# EXERCISE PASSAGE
Well, as you can see from the title my latest scans showed no evidence of cancer! To say it’s a relief would be a huge understatement. I’ve tried to put a brave face on my anxiety (not always successfully) but I was extremely worried. The thought of going through all that has happened in the past year to be told my cancer’s come back (it wouldn’t really have gone away) so soon would have been difficult to take. Yes, I know that it may come back in the future but at least for the time being I’m still cancer free.
I was in a bit of a daze when I was told the scans were clear but it was mentioned that I would be having scans, initially every 6 months then every year and then every 2 years, for the next 10 years. 10 years! I hope I can let you all know how the scan goes in 2027.
So the next step is May 20th 2018 (I’ve already received the appointment). And now I can start to plan next year. Something I could only dream about this time last year.
It’s not all champagne and roses at the moment. As I’ve previously mentioned I’m struggling to cope with the emotional side of being cancer free. My mood changes so quickly. I have good days and some very bad days when I can’t stop crying. I think it’s time to admit that I need some help. But it’s deciding where to start. There are lots of options, GP referral, online wellbeing courses, face to face counselling.
I think my first action will be to call the MacMillan. From what I’ve seen on numerous forum threads my problems are not unique and I’m sure many have gone down this route. We’ll see what they say. I think just admitting to myself that I can’t do this on my own has helped.

(Screenshot grounding records)
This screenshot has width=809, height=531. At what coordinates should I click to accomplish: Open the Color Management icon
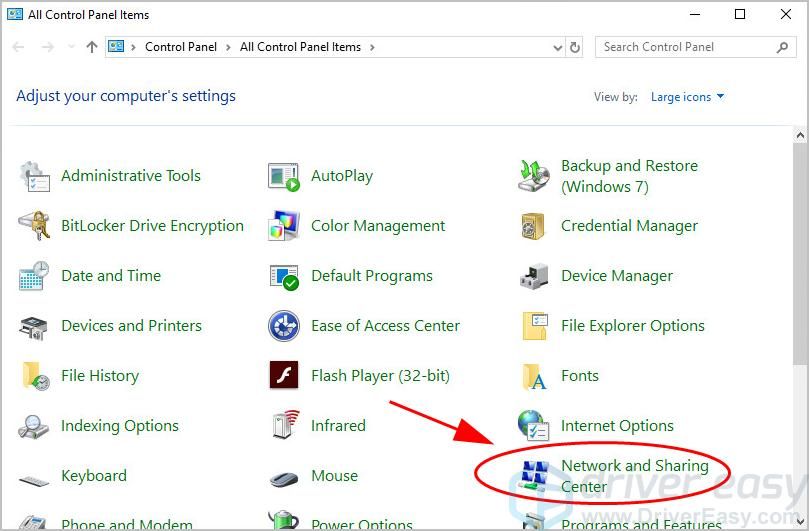284,226
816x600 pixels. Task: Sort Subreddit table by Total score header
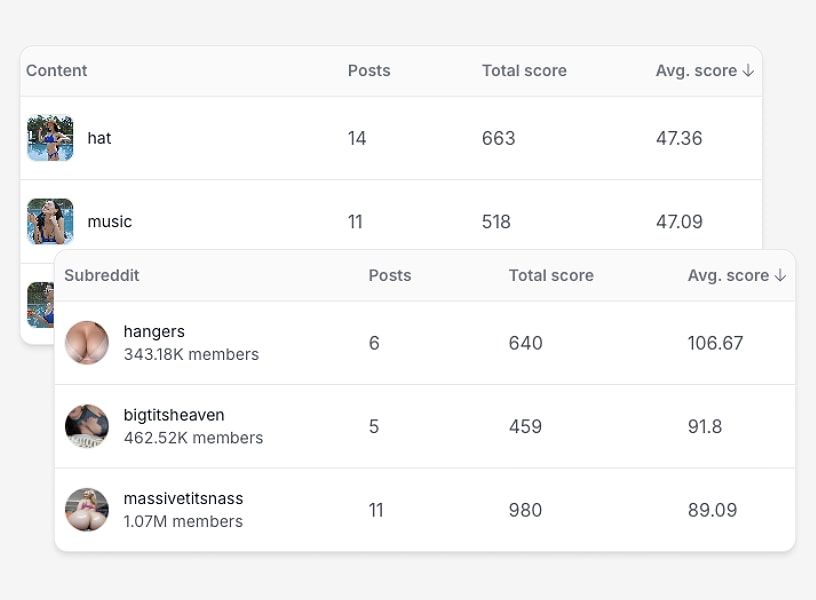tap(551, 276)
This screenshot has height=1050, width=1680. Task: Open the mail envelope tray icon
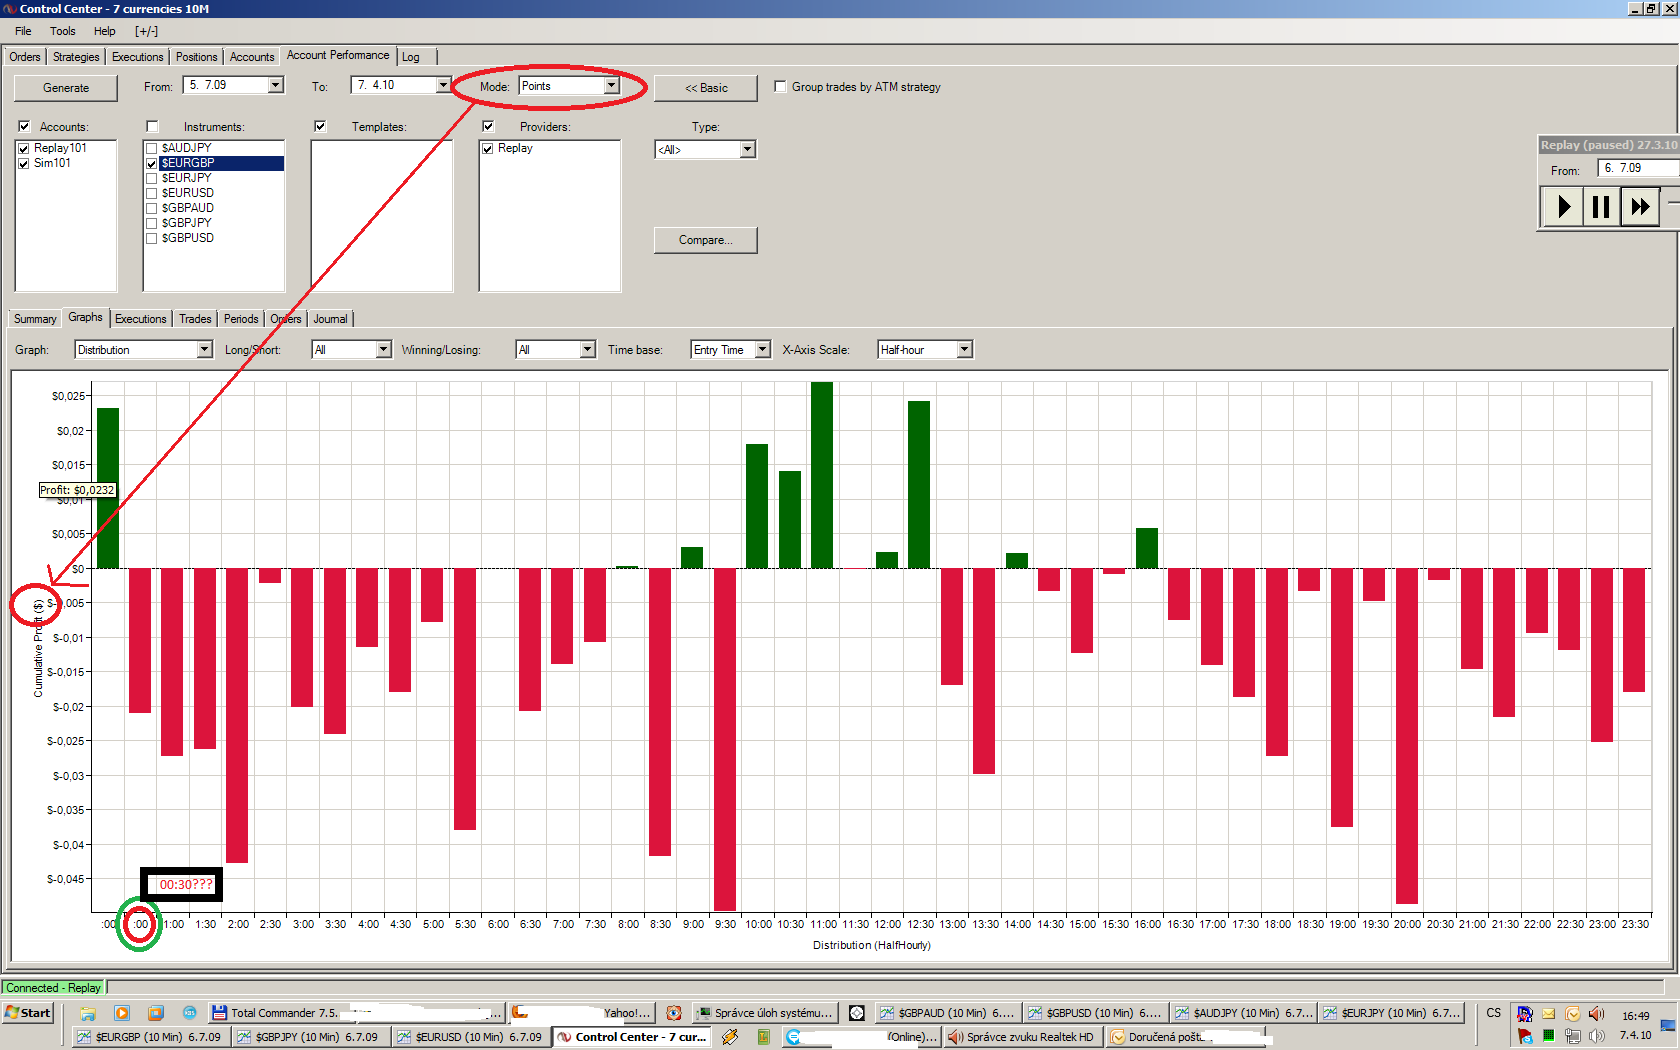1549,1014
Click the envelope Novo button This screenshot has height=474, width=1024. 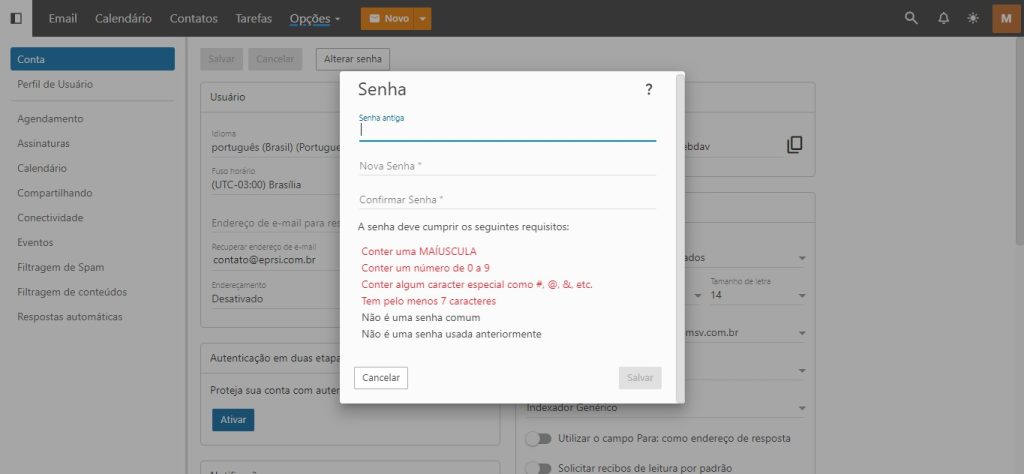point(387,18)
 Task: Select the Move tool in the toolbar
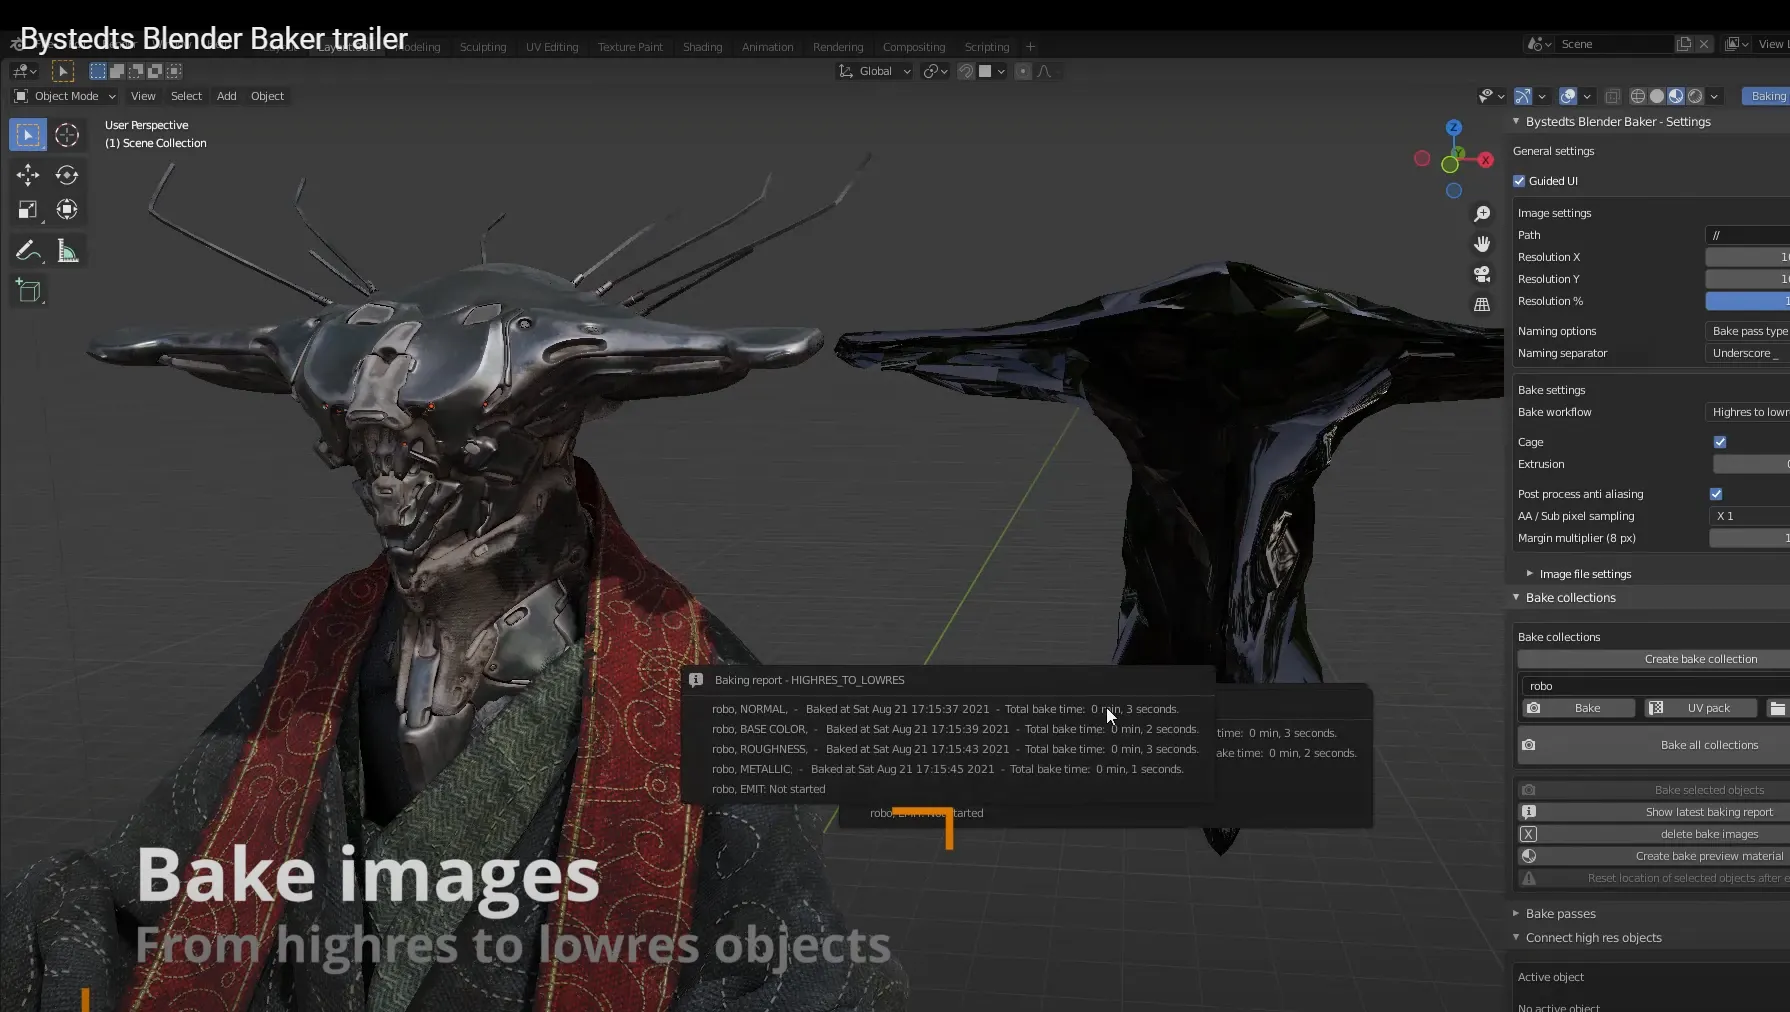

# WHAT TO DO
**1)** According to the post about the clear cancer scans, on what date is the next scan scheduled?
**2)** Carry on the post about the clear cancer scans, starting after its final sentence.
The records are separate material and have no connection to the post about the clear cancer scans.

# ANSWERS BELOW
**1)** May 20th 2018.

**2)**
I'm still getting pain in my backside and legs from the sciatica caused by my scar tissue. Some days, like yesterday, the pain is extremely bad and no amount of painkillers and hot baths can ease it. It really is a case of hoping for the best and waiting until it ends. Then I have a day like today with the odd twinge but nothing too bad (day isn't over yet though). There's no logic in it whatsoever. I wish I could determine what sets off the bad days and avoid it. But to be honest this is a small price to pay for being cancer free.
On a lighter note last Friday I met up with some old school friends (we met at school in 1970) for a few beers and a curry. I had a great night. I haven't laughed so much for such a long time. It was the first time I’d seen them since my ‘all clear’. The whole evening was spent reminiscing about the ‘good old days’ and planning for our trip to Majorca next July. Although I’m not the oldest of the group I was the first one to get married, the first one to become a father and the first one to get cancer. If any of them are ever in a similar position to me I hope that I can be of use to them.
So the first door of my advent calendar opens tomorrow and I’ll be smiling.